И, – о чудо! – вскоре после свадьбы Мария почувствовала первые признаки беременности. Чудо – это для нас просто фигура речи, а для Марии случившееся было чудом в прямом смысле. Она тут же уверовала, что на нее снизошло благословение Господне, что Бог ее одобряет, что она избрана Его орудием и вся такая прочая ерунда. Королева приободрилась и начала предпринимать более решительные шаги по сближению с Римом. Помогал ей в этом кардинал Реджинальд Поул, как раз в это время возвратившийся из-за границы. Поул был троюродным братом Генриха VIII и представителем династии Йорков, внуком мятежного герцога Кларенса, якобы утопленного в бочке с мальвазией. Когда-то матери Марии и Поула надеялись, что их дети поженятся. Наверное, это было бы неплохим вариантом – по крайней мере, с Поулом у Марии взаимопонимания было куда больше, чем с Филиппом. Не сложилось, тем более Реджинальд резко выступил против религиозных преобразований Генриха. Его самого Генрих из-за границы достать не мог, поэтому уничтожил под корень его семью, включая престарелую мать. Сломленный горем, Реджинальд находил утешение в служении Богу и был полон решимости восстановить в Англии старые порядки. В этом они с королевой были единомышленниками: оба считали, что с божьей помощью можно руками остановить мчащийся паровоз (горячий привет маме Марии), а фарш провернуть назад.

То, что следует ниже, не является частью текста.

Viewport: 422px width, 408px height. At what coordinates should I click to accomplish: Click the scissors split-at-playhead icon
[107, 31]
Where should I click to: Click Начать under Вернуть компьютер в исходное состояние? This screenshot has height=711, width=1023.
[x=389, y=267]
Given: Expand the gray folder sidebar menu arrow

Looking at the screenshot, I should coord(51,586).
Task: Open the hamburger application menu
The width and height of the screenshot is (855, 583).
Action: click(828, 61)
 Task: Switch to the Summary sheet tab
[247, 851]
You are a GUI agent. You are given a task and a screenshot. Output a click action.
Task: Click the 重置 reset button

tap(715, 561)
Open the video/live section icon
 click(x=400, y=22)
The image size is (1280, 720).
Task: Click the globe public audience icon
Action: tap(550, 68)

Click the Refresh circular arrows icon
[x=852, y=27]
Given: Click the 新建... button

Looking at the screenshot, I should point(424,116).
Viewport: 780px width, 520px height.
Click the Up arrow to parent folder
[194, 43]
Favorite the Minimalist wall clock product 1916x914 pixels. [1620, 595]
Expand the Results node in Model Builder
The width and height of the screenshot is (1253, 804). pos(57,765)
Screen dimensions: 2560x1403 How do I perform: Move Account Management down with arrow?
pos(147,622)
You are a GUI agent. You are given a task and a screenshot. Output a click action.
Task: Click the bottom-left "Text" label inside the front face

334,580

Начались первые, пока немногочисленные, сожжения протестантов. Увлеченная идеей своей избранности, Мария могла много чего наворотить, но сдерживал ее, как ни странно, Филипп. Будучи правоверным католиком и ненавистником еретиков, он тем не менее глаза на окружающую действительность не закрывал. Он видел, что англичане – дикий народ, не привыкший к таким изысканным культурным мероприятиям, как массовые сожжения людей на кострах. Если слишком настойчиво внедрять такие инновации, еще, чего доброго, всех испанцев на вилы поднимут, включая королеву, которая тоже наполовину испанка. А уж его-то самого – с дорогой душой и песней на устах! Поэтому Филипп увещевал жену, прямо как Беня Крик: «Маня, вы не на работе!… Холоднокровней, Маня!» И Маня слушалась, тем более будущий ребенок занимал все ее мысли. С ним связывались большие надежды на преобразование Англии и окончательное торжество католицизма.
Шли месяцы, проводились бесконечные богослужения о благополучных родах, Филипп терпеливо ждал, когда кончится эта тягомотина и можно будет свалить от скучной жены… Прошло девять месяцев, пошел десятый. Врачи и повитухи сказали, что неправильно посчитали дату родов и объявили новую – правильную. Одиннадцатый, двенадцатый месяц… А ребенка все нет. Оказалось, что его и не было – беременность была ложной. Никто не понимал, что это было: то ли королева всех обманывала, то ли на самом деле не знала, что происходит. В обман с ее стороны мне верится слабо: какой в нем смысл, если разоблачение в скором времени неизбежно? Скорее всего, Мария сама поверила в беременность, которая так ладно укладывалась в концепцию ее избранности, а когда себя основательно накрутила, то и признаки беременности появились, такое случается. Может, она страдала каким-то недугом, объясняющим ее состояние, – в числе прочих называют онкологию. Но бесконечно обманываться невозможно, пришлось признать, что наследника не будет. Странная история с беременностью сильно подорвала авторитет королевы, плюс начавшиеся казни…
А тут еще Филипп получил телеграмму от папы-императора: «Передаю тебе Нидерланды тчк К обязанностям правителя приступить с понедельника тчк Выезжай немедленно вскл Целую тчк». Филипп радостно собрал манатки и растворился в туманной дали, несмотря на слезы жены и ее просьбы остаться.